▶ **Pixel coordinate grounding data**:
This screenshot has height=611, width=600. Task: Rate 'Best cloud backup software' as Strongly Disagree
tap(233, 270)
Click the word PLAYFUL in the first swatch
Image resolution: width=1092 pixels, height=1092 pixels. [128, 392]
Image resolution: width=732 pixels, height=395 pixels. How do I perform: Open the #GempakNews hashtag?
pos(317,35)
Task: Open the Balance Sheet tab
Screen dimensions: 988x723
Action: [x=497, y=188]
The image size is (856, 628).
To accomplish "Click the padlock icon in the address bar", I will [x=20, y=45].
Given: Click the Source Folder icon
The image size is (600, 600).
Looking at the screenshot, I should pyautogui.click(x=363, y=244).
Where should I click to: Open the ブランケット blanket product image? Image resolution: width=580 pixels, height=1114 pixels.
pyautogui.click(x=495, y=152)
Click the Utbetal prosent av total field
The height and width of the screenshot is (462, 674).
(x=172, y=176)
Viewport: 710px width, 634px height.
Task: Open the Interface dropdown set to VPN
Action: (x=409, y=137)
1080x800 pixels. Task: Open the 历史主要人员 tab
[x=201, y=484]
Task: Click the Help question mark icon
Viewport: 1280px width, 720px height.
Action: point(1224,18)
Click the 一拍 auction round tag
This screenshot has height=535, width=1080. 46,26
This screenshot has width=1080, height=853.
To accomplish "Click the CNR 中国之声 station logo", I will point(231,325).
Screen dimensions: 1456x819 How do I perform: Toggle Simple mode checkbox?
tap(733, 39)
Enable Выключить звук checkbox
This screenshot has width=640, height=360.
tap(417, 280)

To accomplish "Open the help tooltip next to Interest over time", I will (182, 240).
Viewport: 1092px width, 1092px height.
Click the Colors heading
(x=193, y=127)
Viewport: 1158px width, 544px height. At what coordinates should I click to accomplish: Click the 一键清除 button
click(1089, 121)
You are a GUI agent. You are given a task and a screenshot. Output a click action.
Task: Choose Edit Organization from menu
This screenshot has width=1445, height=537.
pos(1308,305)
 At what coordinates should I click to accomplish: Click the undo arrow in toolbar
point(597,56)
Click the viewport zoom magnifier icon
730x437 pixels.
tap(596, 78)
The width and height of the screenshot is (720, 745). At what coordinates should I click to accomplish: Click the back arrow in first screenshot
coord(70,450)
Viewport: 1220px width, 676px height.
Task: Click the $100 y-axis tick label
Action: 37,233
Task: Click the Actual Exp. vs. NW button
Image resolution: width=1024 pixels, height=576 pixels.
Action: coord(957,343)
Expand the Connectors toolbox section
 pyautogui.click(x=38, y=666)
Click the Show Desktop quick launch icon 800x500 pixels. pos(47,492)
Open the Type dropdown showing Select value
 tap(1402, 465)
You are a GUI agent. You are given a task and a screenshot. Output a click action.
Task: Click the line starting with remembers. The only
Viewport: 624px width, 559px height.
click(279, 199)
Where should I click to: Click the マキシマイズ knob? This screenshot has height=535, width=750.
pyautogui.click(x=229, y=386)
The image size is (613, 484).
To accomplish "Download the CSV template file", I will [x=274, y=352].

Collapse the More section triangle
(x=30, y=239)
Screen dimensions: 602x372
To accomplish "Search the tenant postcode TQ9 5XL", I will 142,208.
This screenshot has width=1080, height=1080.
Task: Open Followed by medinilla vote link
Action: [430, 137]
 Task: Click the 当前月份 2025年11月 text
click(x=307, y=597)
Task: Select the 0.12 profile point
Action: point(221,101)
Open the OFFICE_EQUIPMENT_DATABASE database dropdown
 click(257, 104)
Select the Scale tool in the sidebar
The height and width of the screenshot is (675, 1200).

▶ **To do**:
When a line of the records includes "icon", that line belongs in the answer.

▶ **Answer box**:
To accomplish "Click the padlock icon in the address bar", I will [x=20, y=45].
Given: Click the Source Folder icon
Task: Click the Help question mark icon
Click the viewport zoom magnifier icon
Click the Show Desktop quick launch icon 800x500 pixels. pos(47,492)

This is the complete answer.